Ser Jorah’s gets greyscale! Sansa reunites with Theon! Stannis marches toward Winterfell! Tyrion sees a dragon!

And that’s about all I actually knew about “Kill the Boy” before this episode aired because HBO has stopped sending out screeners to TV reporters for the rest of the season. So I approached this hour like Littlefinger appraising Ramsay: I know very little about you, which makes you quite a rare thing. And instead of writing this week’s recap leisurely over the course of a few days leading up to the telecast—punctuated by celebratory rounds of Jameson and checking obscure Thrones-ian facts via the The Wiki of Ice and Fire—I jammed to draft this tonight and I’m just praying I didn’t misspell Daenerys Targaryen (there’s always more ‘e’s than you think there are!).

But here it is at last. Let’s break down “Kill the Boy”:

Meereen: Grey Worm is unconscious in bed. Missandei looks very upset even though this is pretty much the same amount of conversation she usually gets from Grey Worm.

Meanwhile Dany is in her throne room, looking really pissed about Ser Barristan getting murdered last week. Clearly she’s a Game of Thrones book-reader. Daario suggests pulling back their troops to the pyramid district then attacking outward. I get distracted a little here because I just love that Meereen has a pyramid district; it sounds like some fancy zip code with high property taxes and great schools.

Dany decides instead to round up the heads of the major families and has them brought to her dragons’ den lair—including her own adviser and suspected reggae enthusiast Hizdahr zo Loraq. This is exciting because Dany has lately been in “How do I make people love me?” mode, so we’re excited to see her shift back into badass Mother of Dragons mode.

She forces the lords to slowly march toward her two chained dragons, Rhaegal and Viserion. It’s like they’re being forced to walk the plank, but instead of sharks and water, there are dragons and fire. Only Hizdahr doesn’t totally lose his composure.

This is pretty risky for Daenerys because she doesn’t really know how her dragons are going to react because she can’t actually control them. She’s betting they’ll react the same way they acted toward her in the season premiere. The dragons could just be sleeping like bears at a zoo. Or they could waddle up and give one of these guys a great big happy lick and totally blow her whole fearsome image. Thankfully, they torch one of the great family heads on cue and rip him into two pieces. Aw, it’s so nice that they share!
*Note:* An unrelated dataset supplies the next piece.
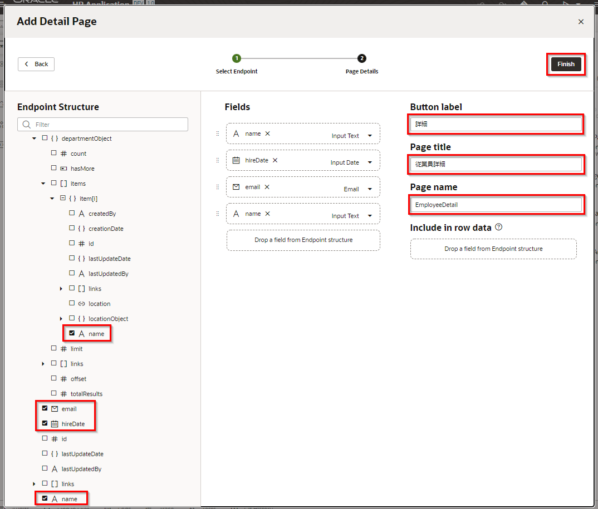The image size is (598, 509).
Task: Click the envelope icon in email field row
Action: coord(236,187)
Dany decides not to sacrifice any more of these guys. “I don’t want to overfeed them,” she quips, as if they’re giant goldfish. But she’s made her point to them, which is simply: Don’t f— with me.

Castle Black: Jon goes to Maester Aemon for advice because he wants to try and get the Wildlings to fight with the Night’s Watch. Aemon tells him to do what he wants and quit being such a wuss all the time, jeez. “Kill the boy, Jon Snow,” Aemon says, “and let the man be born.” A blind 100-year-old guy is literally telling Jon to man up.